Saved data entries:
▬▬▬▬▬▬

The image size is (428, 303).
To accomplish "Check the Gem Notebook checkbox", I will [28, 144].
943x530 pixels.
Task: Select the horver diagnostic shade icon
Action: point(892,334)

▬▬▬▬▬▬

WHAT THE EXERCISE ASKS:
Without changing anything, repeat every record above.

ANSWER:
The image size is (428, 303).
To accomplish "Check the Gem Notebook checkbox", I will [28, 144].
943x530 pixels.
Task: Select the horver diagnostic shade icon
Action: point(892,334)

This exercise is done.